2013 is shaping up to be an exciting year for women’s figure skating, especially in East Asia.
Already this month Japan’s darling Asada Mao took the national title to warm up for the world championship in March. There, she may square off against her archrival — South Korea’s Kim Yu-na — for the first time since 2010.
Mao had to come from behind on the final day of this year’s national championship to overtake Akiko Suzuki in points and win her sixth title.
"I'm a little disappointed because it wasn't my best performance," said Mao. "But this has motivated me to go a level higher in my next competition."
And that is likely to come from South Korea’s Kim. “Queen Yuna,” as admirers sometimes call her, produced what was perhaps the best performance in women’s figure skating history at the 2010 Winter Olympics in Vancouver.
In Korea, fans attributed her second place finish to Mao at the world championship a few weeks later to a hangover from the Olympics. Soon after, Kim decided to take a break from the pressures of competition, partly to support the Korean city of Pyeongchang win its bid to host the 2018 Winter Olympics. The city had lost three previous bids.
At the time, many feared Kim would never return to the world of competitive ice skating but earlier this month she competed for the first time in almost two years.
Kim staged her comeback at a small tournament in Germany, which she won, of course, looking very impressive and posting the season’s highest point total.
"At the beginning of the program my spins were going well, but I made one mistake," Kim said after the tournament. "Afterward I felt shaky but I persevered to the end.
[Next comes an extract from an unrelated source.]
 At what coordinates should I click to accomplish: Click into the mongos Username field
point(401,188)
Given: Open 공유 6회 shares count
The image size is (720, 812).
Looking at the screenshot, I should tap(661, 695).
I was actually surprised at the score I received. That was unexpected. I think I did my best, the best I could, even though I don't feel I've shown all I can do. But overall I'm satisfied."
Naturally, Kim was asked about her rival. “If we do end up in the same competition, I think we will each just focus on our own choreography and skating," Kim said
Kim has said she will retire for good after the 2014 Winter Olympics in Sochi. Before then she has promised to participate in the big events of 2013, presumably including the Korean national and world championships.
There are question marks over both skaters, especially Kim. Is she as hungry as before? Can Kim produce a series of consistently good performances over the next 12 months or so? Basically, can she be as good as before? If she can recreate Vancouver, it is highly unlikely that Kim will be beaten. But that is a big “if.”
There is also a danger that with all the focus on the East Asian pair, another rival– such as current world champion Carolina Kostner— could surprise everyone to take the world championship again. The Italian has never beaten Kim.
One thing is for sure: 2013 is going to be an exciting years and sooner or later, two greats of the rink will meet again.